What is expected -> Make a word-for-word copy of the entries below from their first line through the line with "Expand the 美国 region dropdown", and add nothing.

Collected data
___

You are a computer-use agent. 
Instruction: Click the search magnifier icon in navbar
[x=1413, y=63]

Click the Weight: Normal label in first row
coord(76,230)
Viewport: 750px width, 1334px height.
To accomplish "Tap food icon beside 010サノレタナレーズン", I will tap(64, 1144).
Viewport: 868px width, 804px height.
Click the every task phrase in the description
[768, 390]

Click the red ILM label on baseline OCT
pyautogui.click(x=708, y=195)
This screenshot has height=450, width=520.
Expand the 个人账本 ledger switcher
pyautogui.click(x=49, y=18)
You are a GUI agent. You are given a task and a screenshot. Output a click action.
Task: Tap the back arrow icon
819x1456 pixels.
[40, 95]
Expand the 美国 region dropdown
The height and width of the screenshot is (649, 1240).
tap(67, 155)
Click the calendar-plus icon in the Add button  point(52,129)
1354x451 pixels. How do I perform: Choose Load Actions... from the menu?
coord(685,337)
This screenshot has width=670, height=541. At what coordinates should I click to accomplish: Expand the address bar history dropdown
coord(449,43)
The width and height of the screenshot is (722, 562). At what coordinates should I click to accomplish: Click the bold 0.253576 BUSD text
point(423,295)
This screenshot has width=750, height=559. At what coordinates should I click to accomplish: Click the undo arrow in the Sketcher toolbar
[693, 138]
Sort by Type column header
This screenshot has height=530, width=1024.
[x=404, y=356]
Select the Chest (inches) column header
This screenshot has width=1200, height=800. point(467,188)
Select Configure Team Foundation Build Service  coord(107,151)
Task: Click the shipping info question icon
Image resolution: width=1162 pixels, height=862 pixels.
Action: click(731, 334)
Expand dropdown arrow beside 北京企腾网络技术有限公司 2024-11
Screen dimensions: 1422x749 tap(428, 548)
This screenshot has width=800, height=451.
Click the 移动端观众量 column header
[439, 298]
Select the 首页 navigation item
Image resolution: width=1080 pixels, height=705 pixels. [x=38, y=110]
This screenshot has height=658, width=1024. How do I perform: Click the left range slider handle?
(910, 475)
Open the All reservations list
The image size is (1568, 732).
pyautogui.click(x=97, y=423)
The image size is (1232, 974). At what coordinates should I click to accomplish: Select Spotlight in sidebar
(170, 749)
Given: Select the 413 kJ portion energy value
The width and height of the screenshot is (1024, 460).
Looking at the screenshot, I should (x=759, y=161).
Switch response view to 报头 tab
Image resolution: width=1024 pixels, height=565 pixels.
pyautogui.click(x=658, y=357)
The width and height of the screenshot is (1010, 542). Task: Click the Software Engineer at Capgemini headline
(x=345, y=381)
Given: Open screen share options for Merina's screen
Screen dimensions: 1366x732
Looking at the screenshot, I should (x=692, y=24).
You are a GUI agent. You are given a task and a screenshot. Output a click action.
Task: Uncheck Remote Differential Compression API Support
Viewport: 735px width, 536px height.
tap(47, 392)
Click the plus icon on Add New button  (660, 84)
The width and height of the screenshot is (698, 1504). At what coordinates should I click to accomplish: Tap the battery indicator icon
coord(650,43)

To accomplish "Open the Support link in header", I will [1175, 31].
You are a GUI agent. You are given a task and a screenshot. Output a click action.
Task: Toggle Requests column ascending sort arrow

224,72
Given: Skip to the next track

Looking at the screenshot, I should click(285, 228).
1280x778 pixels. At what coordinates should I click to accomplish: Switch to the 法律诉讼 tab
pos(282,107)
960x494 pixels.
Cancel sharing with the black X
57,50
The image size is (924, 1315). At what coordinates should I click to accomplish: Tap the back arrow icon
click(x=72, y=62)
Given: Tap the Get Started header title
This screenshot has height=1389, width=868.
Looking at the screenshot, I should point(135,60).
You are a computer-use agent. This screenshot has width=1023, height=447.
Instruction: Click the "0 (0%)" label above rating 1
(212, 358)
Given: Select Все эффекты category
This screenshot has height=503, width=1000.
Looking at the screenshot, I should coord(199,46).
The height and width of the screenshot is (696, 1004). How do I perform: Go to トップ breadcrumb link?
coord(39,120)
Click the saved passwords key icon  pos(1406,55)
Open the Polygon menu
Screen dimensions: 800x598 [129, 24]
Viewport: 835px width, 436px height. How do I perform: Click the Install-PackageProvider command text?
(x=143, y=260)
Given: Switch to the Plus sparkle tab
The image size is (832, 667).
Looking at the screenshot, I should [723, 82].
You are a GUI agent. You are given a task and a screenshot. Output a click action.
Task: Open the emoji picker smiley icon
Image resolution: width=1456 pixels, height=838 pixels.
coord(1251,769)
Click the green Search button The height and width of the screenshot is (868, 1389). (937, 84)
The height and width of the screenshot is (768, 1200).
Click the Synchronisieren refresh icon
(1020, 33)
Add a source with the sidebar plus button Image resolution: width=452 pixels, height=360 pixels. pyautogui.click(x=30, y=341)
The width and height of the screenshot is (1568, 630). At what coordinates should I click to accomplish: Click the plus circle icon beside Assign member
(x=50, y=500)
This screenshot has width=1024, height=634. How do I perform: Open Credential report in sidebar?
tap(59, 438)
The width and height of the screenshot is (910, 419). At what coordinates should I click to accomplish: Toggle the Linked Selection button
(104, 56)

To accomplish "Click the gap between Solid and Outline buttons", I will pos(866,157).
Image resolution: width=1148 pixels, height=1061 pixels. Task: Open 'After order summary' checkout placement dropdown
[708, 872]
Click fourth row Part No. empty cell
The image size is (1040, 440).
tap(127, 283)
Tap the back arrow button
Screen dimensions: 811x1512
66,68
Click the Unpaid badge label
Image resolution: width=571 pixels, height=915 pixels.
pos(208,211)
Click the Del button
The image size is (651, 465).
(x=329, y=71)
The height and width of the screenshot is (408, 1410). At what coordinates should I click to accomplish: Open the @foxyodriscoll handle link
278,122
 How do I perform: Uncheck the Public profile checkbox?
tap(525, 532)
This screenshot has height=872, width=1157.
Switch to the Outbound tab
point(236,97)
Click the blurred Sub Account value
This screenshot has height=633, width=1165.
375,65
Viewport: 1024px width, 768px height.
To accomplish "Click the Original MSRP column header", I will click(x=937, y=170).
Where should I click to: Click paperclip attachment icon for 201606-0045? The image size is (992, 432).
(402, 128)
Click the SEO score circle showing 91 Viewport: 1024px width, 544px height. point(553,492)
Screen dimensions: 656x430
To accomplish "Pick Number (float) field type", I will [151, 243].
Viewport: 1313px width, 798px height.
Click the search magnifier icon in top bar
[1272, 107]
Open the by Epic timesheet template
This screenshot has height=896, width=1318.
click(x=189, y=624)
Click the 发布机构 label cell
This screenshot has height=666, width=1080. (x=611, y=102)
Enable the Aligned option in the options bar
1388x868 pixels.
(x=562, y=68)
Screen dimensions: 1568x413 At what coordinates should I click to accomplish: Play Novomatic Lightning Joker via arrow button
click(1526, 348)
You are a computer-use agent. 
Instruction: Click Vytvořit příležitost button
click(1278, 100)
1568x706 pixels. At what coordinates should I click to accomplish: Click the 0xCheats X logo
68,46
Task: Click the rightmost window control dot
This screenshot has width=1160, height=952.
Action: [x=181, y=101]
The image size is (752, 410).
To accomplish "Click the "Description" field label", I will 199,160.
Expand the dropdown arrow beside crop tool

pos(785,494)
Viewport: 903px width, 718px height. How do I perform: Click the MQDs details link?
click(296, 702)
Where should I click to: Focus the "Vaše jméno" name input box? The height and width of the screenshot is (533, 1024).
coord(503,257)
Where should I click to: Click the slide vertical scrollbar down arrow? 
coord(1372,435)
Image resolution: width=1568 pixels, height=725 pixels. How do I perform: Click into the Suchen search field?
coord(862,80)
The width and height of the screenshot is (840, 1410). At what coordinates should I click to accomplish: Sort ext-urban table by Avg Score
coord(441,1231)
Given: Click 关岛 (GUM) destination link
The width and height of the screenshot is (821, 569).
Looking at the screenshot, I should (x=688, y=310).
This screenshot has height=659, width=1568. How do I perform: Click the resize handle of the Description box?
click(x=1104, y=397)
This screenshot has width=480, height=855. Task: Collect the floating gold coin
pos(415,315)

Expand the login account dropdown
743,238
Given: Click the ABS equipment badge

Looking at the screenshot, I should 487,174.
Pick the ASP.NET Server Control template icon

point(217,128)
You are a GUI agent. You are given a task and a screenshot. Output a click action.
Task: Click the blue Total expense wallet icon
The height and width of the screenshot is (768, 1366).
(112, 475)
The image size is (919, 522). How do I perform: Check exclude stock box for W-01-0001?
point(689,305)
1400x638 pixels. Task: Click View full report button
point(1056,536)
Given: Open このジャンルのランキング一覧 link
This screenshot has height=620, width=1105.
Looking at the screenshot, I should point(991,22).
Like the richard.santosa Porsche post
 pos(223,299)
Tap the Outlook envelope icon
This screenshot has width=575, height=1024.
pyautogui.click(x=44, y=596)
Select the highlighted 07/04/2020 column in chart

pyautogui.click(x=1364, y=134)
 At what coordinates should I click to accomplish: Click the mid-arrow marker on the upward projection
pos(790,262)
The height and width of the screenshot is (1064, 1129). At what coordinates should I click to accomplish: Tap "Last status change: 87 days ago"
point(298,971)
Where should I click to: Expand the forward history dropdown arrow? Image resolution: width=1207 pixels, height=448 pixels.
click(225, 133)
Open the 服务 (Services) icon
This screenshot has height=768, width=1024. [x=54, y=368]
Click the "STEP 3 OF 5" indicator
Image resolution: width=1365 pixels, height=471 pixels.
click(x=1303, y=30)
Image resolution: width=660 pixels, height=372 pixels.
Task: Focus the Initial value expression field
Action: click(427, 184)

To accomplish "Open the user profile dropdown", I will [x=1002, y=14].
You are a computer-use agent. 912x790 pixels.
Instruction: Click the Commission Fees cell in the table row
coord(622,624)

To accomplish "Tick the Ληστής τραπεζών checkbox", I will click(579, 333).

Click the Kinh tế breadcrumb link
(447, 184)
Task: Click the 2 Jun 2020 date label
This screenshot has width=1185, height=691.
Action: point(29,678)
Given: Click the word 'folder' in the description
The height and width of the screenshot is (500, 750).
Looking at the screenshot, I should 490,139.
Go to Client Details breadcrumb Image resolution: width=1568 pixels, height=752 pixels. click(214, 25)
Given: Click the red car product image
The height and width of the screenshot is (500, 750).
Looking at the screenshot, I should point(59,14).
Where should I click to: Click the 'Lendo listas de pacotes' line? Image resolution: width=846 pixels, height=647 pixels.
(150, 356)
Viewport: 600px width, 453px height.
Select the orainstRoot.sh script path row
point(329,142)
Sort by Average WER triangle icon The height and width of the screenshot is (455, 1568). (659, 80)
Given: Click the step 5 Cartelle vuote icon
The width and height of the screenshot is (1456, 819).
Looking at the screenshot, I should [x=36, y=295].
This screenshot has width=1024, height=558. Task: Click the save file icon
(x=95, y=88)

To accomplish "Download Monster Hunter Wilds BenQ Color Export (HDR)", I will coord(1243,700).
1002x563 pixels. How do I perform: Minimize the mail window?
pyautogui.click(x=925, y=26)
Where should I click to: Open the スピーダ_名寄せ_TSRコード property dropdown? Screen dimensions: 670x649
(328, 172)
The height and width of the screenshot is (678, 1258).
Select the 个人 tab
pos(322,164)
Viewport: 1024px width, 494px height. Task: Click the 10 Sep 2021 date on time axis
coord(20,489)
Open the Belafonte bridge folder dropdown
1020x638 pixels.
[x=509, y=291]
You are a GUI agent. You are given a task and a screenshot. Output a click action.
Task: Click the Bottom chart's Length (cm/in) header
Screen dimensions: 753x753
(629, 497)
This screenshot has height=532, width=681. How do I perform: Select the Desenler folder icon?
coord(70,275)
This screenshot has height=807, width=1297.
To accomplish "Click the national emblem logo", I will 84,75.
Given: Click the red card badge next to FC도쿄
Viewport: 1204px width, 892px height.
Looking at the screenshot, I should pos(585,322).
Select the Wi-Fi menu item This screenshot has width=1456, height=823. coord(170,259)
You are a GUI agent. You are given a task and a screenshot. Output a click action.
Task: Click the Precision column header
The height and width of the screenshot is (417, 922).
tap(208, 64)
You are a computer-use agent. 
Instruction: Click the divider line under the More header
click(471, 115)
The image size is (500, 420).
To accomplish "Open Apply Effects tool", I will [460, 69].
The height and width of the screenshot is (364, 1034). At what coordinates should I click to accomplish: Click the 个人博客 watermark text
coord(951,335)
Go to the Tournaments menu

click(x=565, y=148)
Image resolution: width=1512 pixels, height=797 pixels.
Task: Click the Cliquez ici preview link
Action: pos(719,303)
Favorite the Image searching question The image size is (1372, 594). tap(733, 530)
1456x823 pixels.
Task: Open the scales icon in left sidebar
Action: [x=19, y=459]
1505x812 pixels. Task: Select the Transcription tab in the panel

___

Exercise solution ->
You are a computer-use agent. 
Instruction: Click the search magnifier icon in navbar
[x=1413, y=63]

Click the Weight: Normal label in first row
coord(76,230)
Viewport: 750px width, 1334px height.
To accomplish "Tap food icon beside 010サノレタナレーズン", I will tap(64, 1144).
Viewport: 868px width, 804px height.
Click the every task phrase in the description
[768, 390]

Click the red ILM label on baseline OCT
pyautogui.click(x=708, y=195)
This screenshot has height=450, width=520.
Expand the 个人账本 ledger switcher
pyautogui.click(x=49, y=18)
You are a GUI agent. You are given a task and a screenshot. Output a click action.
Task: Tap the back arrow icon
819x1456 pixels.
[40, 95]
Expand the 美国 region dropdown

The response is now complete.